Martes, 24 de noviembre, 2020

“From arbitrary arrests, prosecutions, and imprisonment of activists to legally-sanctioned discrimination against minority groups, there is a pressing need for human rights reforms,” said Yamini Mishra


Read in Burmese here.

Myanmar's newly elected government must prioritize human rights reforms after failing to do so in its first term, said Amnesty International today.

Amnesty International is presenting the newly elected government with an 11-point Human Rights Agenda, urging all Members of Parliament to make a public commitment to promote respect for the human rights of everyone. The full Human Rights Agenda is available here.

"The National League for Democracy (NLD) now has an important opportunity to pursue vital reforms in its second term," said Yamini Mishra, Amnesty International’s Asia-Pacific Regional Director.

"Having paid such a high price for their activism in the past – indeed, many party members are former prisoners of conscience themselves – it is high time the NLD used their new mandate to pursue critical reforms in favour of human rights.”

On 15 November 2020, Myanmar's Union Election Commission (UEC) confirmed Aung San Suu Kyi's National League for Democracy (NLD) victory in the general elections held on 8 November, taking 396 of the 498 seats up for election in both chambers of parliament. The new government will be officially sworn in when the new parliament sits in early 2021.

Under the military-drafted Constitution, a further 166 seats – a quarter of the 664 parliamentary seats – are reserved for military appointees. The 8 November elections excluded the Rohingya population from voting. Furthermore, voting was cancelled in several areas, including conflict-hit ethnic minority areas such as in Rakhine State, where 1.5 million Rakhine people were unable to vote.

In 2016, Aung San Suu Kyi and the NLD came to power after a landslide victory in November 2015.

"In her first term as Myanmar's de facto head of state, it was shocking to see how little Aung San Suu Kyi’s government was willing to do to improve the human rights situation.

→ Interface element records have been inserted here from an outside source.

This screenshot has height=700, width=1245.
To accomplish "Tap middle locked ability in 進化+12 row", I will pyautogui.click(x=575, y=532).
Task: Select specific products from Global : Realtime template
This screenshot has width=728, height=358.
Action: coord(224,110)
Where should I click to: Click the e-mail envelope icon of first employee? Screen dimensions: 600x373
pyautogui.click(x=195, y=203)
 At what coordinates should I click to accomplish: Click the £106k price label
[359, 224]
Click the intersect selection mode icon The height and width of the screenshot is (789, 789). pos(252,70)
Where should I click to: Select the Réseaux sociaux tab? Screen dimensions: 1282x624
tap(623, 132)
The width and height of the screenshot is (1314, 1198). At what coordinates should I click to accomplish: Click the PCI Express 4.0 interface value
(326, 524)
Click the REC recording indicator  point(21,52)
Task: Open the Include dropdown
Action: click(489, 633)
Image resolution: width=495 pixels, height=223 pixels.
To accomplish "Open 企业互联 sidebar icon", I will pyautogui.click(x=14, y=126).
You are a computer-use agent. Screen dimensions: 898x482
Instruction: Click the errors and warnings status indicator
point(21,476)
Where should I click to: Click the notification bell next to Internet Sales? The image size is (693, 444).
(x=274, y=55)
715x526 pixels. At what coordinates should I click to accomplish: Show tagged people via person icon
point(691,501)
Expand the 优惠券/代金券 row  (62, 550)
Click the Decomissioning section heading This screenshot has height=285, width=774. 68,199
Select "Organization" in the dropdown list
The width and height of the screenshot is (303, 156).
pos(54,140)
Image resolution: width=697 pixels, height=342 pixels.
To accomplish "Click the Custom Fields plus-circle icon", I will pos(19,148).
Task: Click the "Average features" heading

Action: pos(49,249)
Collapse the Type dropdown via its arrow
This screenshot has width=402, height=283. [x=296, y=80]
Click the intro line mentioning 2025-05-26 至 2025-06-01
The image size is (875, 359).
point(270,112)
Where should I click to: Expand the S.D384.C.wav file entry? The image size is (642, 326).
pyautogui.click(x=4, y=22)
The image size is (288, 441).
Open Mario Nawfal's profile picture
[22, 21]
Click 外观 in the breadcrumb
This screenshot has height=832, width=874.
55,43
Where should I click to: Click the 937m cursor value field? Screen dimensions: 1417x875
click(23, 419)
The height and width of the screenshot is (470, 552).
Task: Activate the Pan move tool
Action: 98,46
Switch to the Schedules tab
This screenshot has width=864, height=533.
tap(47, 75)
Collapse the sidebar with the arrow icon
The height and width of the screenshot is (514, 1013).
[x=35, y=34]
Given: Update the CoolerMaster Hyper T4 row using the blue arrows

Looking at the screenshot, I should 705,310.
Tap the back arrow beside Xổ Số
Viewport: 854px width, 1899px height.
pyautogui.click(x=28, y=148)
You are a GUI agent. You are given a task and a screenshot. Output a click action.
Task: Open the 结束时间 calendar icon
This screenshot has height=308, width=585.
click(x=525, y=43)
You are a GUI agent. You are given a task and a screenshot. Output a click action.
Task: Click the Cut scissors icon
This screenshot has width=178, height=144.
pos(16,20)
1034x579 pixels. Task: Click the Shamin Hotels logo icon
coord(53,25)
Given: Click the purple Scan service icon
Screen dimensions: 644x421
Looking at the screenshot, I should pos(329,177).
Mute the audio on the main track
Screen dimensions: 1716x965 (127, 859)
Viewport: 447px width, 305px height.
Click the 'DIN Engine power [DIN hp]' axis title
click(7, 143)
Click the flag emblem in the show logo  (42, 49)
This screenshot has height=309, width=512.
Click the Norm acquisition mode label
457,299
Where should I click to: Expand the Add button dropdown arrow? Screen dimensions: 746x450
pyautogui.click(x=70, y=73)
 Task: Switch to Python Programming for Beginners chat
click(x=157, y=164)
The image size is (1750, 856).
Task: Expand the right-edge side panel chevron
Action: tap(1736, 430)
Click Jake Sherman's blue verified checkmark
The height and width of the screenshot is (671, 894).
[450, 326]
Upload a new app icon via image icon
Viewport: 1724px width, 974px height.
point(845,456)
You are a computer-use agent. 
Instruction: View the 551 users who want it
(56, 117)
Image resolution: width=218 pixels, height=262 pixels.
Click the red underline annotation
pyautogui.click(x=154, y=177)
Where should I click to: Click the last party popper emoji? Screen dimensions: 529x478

While constrained by the Constitution that gives the military entrenched powers, the NLD nevertheless has the majority needed to review and repeal or amend repressive laws,” said Yamini Mishra.

“These laws, often from the military era, underpin Myanmar’s shocking human rights record and should be consigned to the history books.”


Time to reform repressive laws

Amnesty International’s Human Rights Agenda highlights key legal reforms the government must undertake, including reforming or repealing the range of repressive laws used to arrest, prosecute and imprison individuals simply for exercising their rights to freedom of expression, association and peaceful assembly.

Vital legal reforms are also needed to ensure women’s rights and gender equality, protect the rights of LGBTI people, and abolish the death penalty.

“From arbitrary arrests, prosecutions, and imprisonment of activists to legally-sanctioned discrimination against minority groups, there is a pressing need for human rights reforms,” said Yamini Mishra.

“Besides legal reforms, there are executive decisions the new government can take in favour of human rights, including the immediate and unconditional release of all people jailed solely for peacefully exercising their human rights.”

Amnesty International’s 2020 briefing "I Will Not Surrender”: The Criminalization of Human Rights Defenders and Activists in Myanmar, highlighted 16 recent cases of arbitrary and politically-motivated arrest, prosecution, and imprisonment, involving 58 people.

Local civil society organization Athan estimates that at least 331 people were prosecuted in freedom of expression-related cases in 2019 alone.